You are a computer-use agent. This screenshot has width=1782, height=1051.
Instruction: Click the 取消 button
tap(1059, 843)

* * *

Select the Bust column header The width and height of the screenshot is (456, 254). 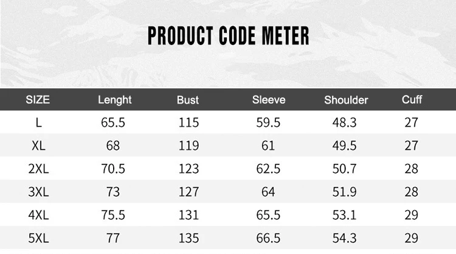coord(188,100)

--

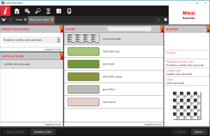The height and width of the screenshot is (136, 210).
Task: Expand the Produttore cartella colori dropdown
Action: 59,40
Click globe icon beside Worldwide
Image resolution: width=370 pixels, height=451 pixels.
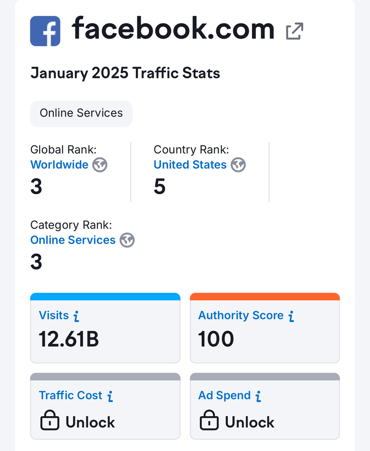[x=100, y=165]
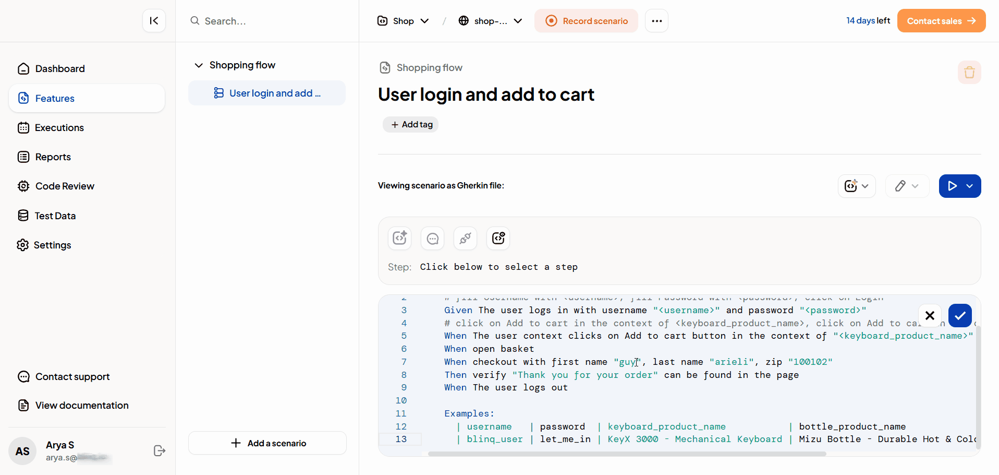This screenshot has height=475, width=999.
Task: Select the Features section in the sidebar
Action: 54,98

§ **Short problem**
Can you rewrite the data from the line containing "You are a computer-use" down through the line containing "tap(1059, 843)", putting "link" in place of "button" and leaving everything else unchanged?

§ **Exercise answer**
You are a computer-use agent. This screenshot has width=1782, height=1051.
Instruction: Click the 取消 link
tap(1059, 843)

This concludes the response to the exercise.